J.R. Whalen: Well, that’ll be a relief to some people. Now how about those who have already paid off their student loans?

Julia Carpenter: Unfortunately, the forgiveness isn’t retroactive and won’t apply to balances that have already been paid off.

J.R. Whalen: Julia, debt forgiveness is often treated as income and has to be accounted for on tax returns. What’s the situation in this case?

Julia Carpenter: Fortunately for borrowers, this canceled student debt is federally tax-exempt, and we’ve seen that in other federal student debt forgiveness programs. And so in this case, you would not have to account for this federal forgiveness on your tax return.

I had student loans I paid off, and I do not feel at all cheated that someone else is going to get something I didn’t. That is how the world works, time marches on, and I am happy that anyone is able to spend $10K or $20K in what are likely to be more productive ways for the economy than sending the money to loan servicers every month.

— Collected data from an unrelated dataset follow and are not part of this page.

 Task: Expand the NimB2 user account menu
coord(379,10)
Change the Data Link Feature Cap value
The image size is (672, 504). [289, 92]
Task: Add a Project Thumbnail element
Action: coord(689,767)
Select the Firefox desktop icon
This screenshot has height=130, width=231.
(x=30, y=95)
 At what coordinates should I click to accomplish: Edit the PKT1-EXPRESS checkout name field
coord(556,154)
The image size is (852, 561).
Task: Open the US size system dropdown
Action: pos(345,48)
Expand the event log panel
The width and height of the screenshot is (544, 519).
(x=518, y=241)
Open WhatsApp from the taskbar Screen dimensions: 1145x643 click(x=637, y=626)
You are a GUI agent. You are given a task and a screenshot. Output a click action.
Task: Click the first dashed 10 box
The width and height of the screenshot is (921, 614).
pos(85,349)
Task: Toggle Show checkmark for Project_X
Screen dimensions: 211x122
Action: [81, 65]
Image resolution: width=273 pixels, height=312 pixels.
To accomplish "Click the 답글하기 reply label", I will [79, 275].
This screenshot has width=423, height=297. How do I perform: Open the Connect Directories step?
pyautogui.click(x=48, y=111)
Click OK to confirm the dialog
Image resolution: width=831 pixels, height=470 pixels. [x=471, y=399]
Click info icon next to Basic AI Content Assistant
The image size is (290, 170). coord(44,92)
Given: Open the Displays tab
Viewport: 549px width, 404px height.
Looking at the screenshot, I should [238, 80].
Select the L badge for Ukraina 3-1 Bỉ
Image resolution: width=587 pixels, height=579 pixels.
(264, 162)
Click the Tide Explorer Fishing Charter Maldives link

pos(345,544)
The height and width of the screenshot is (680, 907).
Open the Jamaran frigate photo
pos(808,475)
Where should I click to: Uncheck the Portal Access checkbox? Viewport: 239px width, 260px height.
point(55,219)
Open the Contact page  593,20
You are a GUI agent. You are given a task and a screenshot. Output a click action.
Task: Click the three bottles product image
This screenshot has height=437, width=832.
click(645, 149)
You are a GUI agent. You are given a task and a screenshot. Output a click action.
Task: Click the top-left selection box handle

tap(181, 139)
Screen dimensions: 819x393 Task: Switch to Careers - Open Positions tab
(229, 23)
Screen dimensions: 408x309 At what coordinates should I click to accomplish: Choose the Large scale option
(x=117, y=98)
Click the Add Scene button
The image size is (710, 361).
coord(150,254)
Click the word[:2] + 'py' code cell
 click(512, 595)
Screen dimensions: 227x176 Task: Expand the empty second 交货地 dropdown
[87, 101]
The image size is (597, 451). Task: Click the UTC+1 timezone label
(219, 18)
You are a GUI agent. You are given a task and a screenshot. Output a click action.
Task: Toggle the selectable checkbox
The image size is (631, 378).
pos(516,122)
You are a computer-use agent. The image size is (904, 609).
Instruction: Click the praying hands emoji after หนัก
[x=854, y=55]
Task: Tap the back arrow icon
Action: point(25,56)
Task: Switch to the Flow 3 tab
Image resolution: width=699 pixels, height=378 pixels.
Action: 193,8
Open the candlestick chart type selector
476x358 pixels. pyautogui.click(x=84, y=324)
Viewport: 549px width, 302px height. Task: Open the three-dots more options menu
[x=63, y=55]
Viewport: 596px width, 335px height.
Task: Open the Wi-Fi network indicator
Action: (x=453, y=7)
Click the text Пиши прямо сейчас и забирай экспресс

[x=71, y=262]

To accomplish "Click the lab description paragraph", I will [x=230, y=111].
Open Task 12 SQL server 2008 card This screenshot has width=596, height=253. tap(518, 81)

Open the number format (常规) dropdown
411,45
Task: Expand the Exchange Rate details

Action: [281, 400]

After all, as many others besides me have noted, Wall Street and the GOP didn’t think twice about giving massive economy-busting tax breaks to business in 2017. And some of the loudest voices in the right-wing echo chamber screaming about a piddling $10K to students, got hundreds of thousands of dollars in government COVID relief loans forgiven 100% — just wiped out. They didn’t have to pay a penny, no matter how much profit they are making.

Conservatives and big business love when the government gives them money. When it goes to average Americans? That pisses them off.